Reconnue comme prioritaire par l’administration pénitentiaire, la reprise des parloirs, lundi 11 mai, a toutefois été chaotique. Informations lacunaires, réservations compliquées, mesures barrières lourdes et dans certains cas, amende pour avoir dépassé la limite des 100km : une accumulation qui a conduit certaines familles à renoncer aux visites.

Après huit semaines sans se voir – et dans certains cas, sans aucun contact (lire page 42), les personnes détenues et leurs proches ont accueilli avec soulagement l’annonce de la reprise progressive des visites.
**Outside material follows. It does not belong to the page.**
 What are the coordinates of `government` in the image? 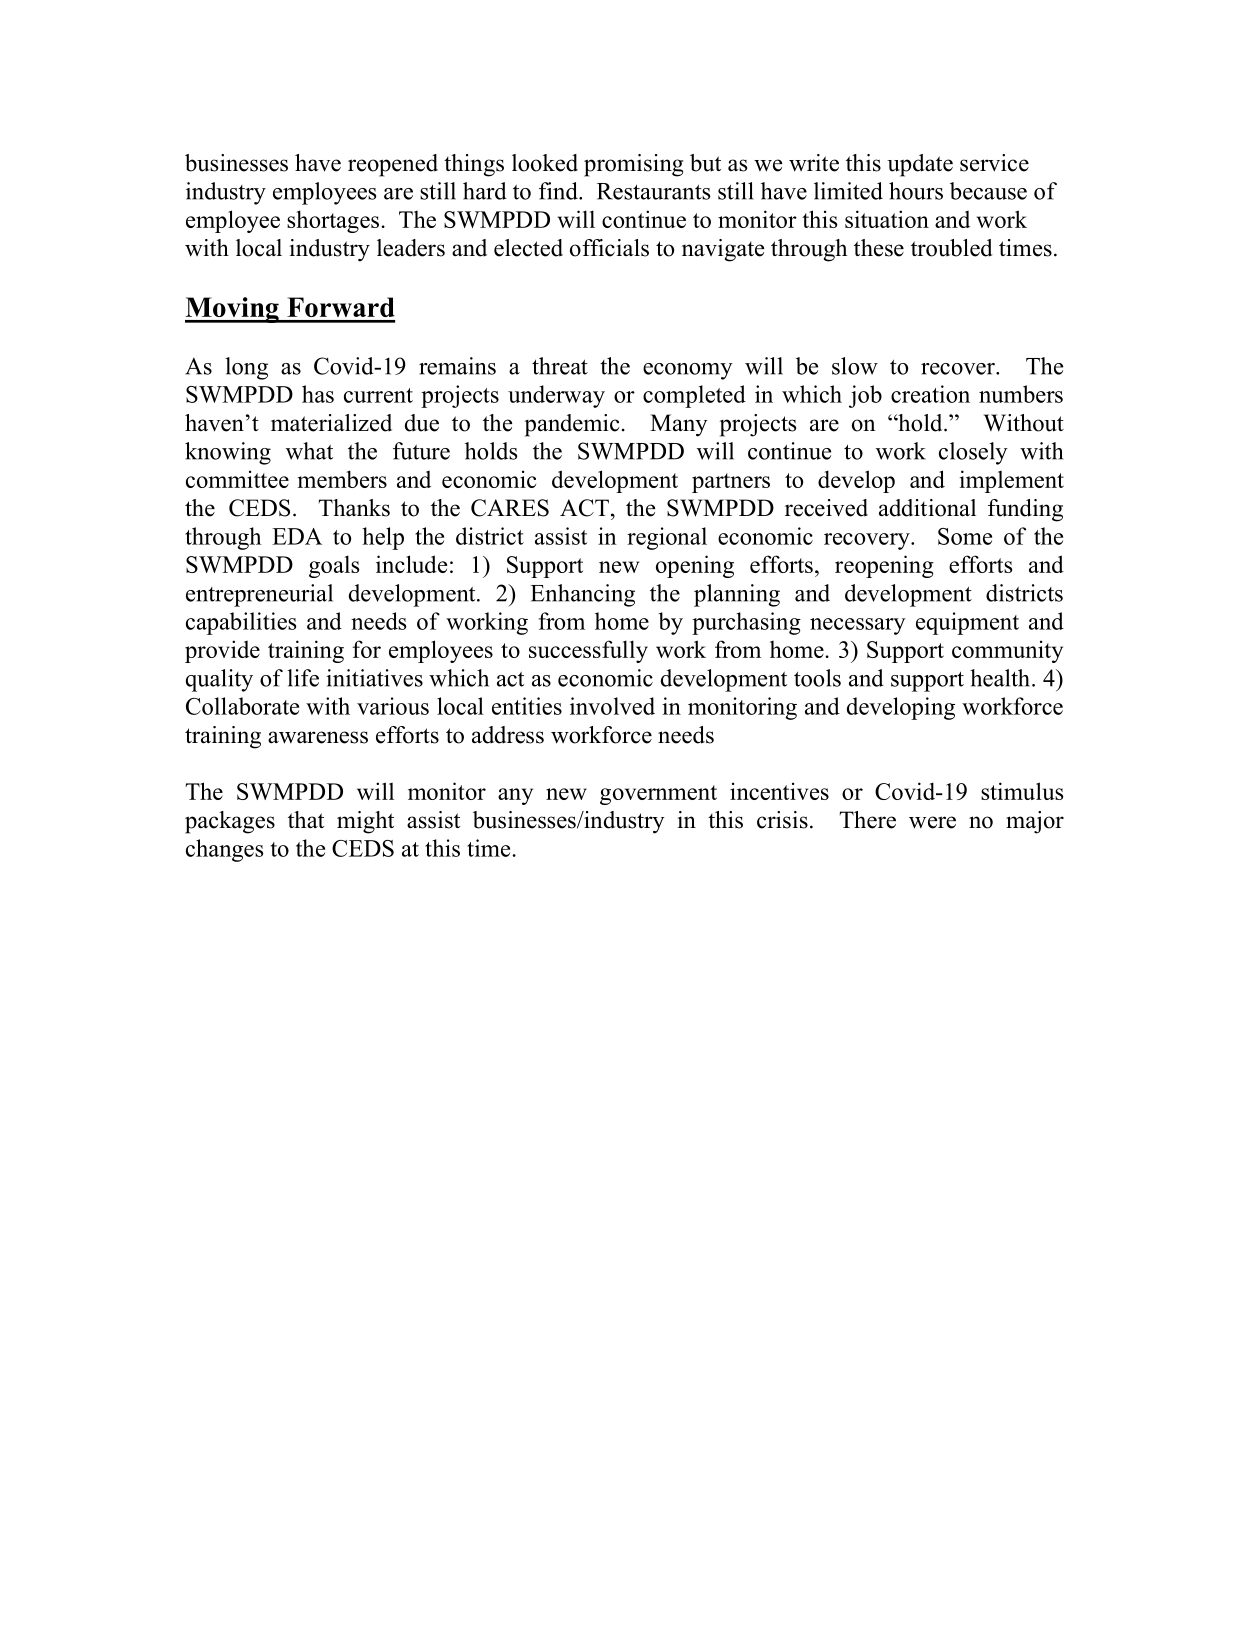 It's located at (658, 795).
Mais – première déconvenue –, tous n’ont pas été autorisés à reprendre le chemin des parloirs. La note produite par la direction de l’administration pénitentiaire (DAP) le 6 mai précisait en effet que leur accès était réservé aux personnes âgées de 16 ans et plus. Et privait donc des milliers de parents incarcérés de retrouver un lien mis à mal par deux mois de confinement. « Mon fils n’a pas vu sa fille d’un an et demi depuis trois mois. À cet âge, un enfant a besoin de voir ses parents – et eux de les voir grandir, de leur parler », explique la mère d’un détenu. Un coup difficile à encaisser pour de nombreuses familles : « Nos enfants pleuraient à la maison de ne pas pouvoir retourner voir leur père », raconte ainsi Sophie. Les plus jeunes ne sont d’ailleurs pas les seuls à avoir été privés de parloirs. Bien que cela ne soit pas prévu dans la note de la DAP, certaines prisons ont en effet interdit l’accès des parloirs aux personnes de plus de 65 ans – comme par exemple à Lille-Annoeullin ou à Tarascon. « C’est honteux que des parents se voient refuser de rendre visite à leur enfant incarcéré ! », s’exclame une proche. Dans d’autres établissements, ce seuil a été élevé à 70 ans – des inégalités révélatrices du flou et du manque d’information qui ont accompagné la reprise des parloirs.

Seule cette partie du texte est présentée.